I understand those reviewers who feel bewildered by this book because it is a very modernist, experimental experience. One is not expected to take the majority of the dialogue as what was actually said. It is more an indication of feelings and ideas inherent to the particular character. At times it reads (with the lighting information especially) like a playscript, and at others it uses archetypes (Head of Acting, Head of Movement, etc.) to move the text around within its proscribed parameters. Not an easy read between the lines, or even on the page. The action coalesces between Isolde, whose older sister Victoria has been the subject of a scandal - an accusation of abuse has been made against a teacher. The saxophone teacher introduces two of her pupils, one of whom, Julia, has been accused of lesbianism. Isolde is a friend of both Julia and Stanley, who is at the nearby Institute of the Dramatic Arts.

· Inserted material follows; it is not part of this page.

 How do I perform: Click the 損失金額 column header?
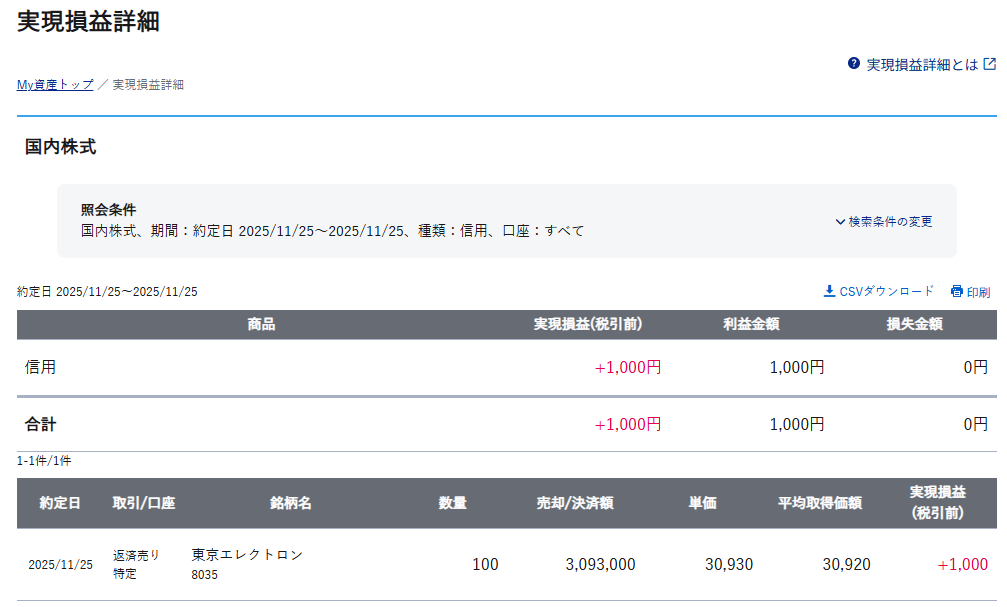pos(915,324)
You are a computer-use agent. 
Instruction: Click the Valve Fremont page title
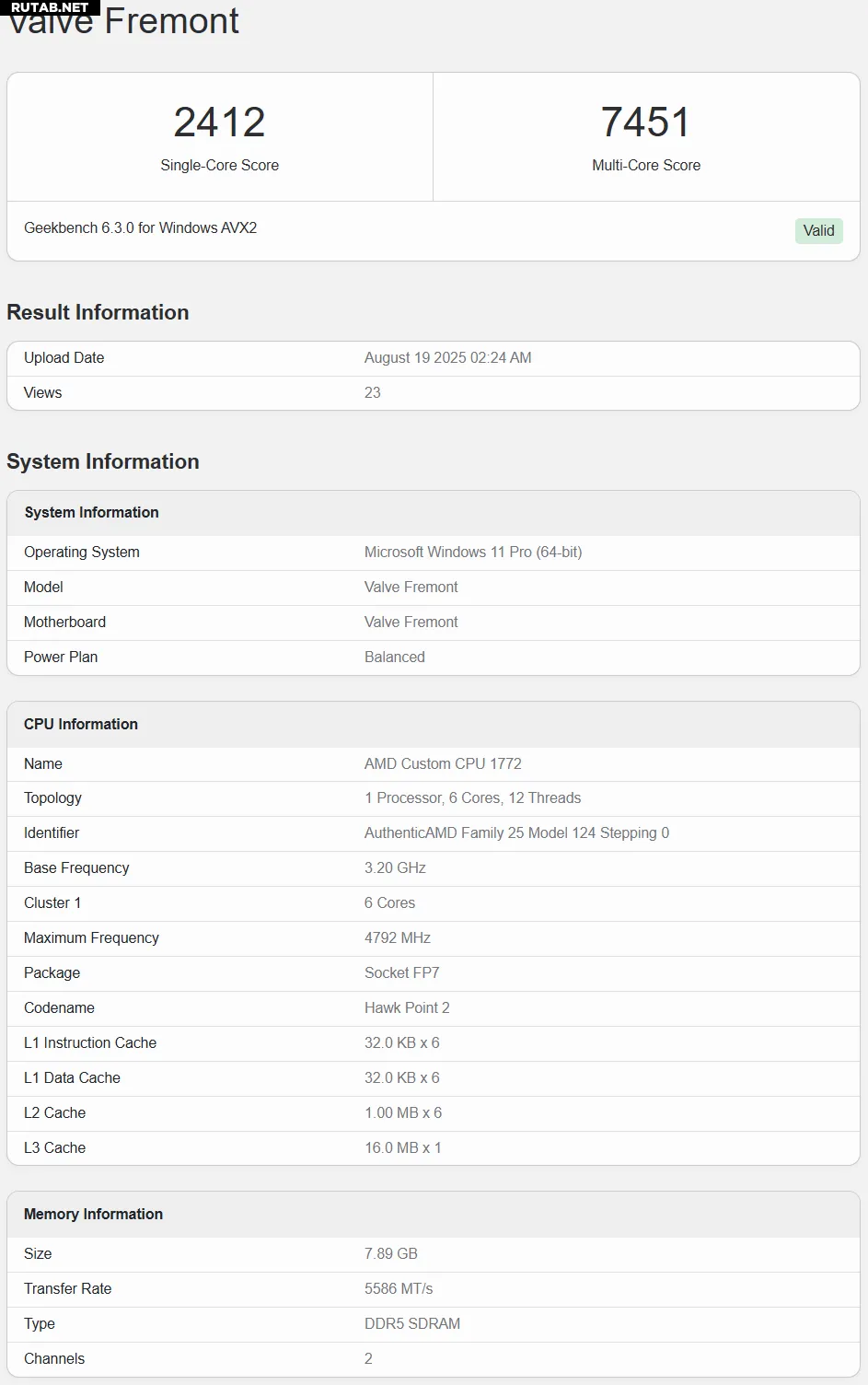(123, 22)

The verbal pyrotechnics often work against this novel in making it difficult to identify with some characters - the saxophone teacher, for instance, who is a bit of a monster and whose antipathy towards her pupil's mothers seems virulent, not to mention her acute sexual frustration. Or is that meant to be Julia's point of view? It is conflated. The experimental agenda interferes in any clear-cut verdict. But that, in a way is the point. The depths of feeling must be plumbed in order to produce the entertainment. The hushed awe of the audience is endemic to this novel.
Hardly an unadulterated pleasure to read, therefore, but with moments of brilliant insight. Stanley's reaction to the Theatre of Cruelty demonstration, for instance, as well as Bridget's (another saxophonist) moments with Mr Saladin in the video shop. But the novel has a heartless quality too - Bridget suffers from this, chosen almost inevitably to be the "one who dies", fulfilling Stanley's father's prediction. Some interesting games are played, some sensualities teased out and tormented a little, as this turns into an amusingly provoking read. It's not as clever as it thinks it is, however, as the ending fails to draw the artful premises to any kind of a conclusion. It looks like a failure of nerve to me, which is a pity and I wish it had been held until the literal curtain call.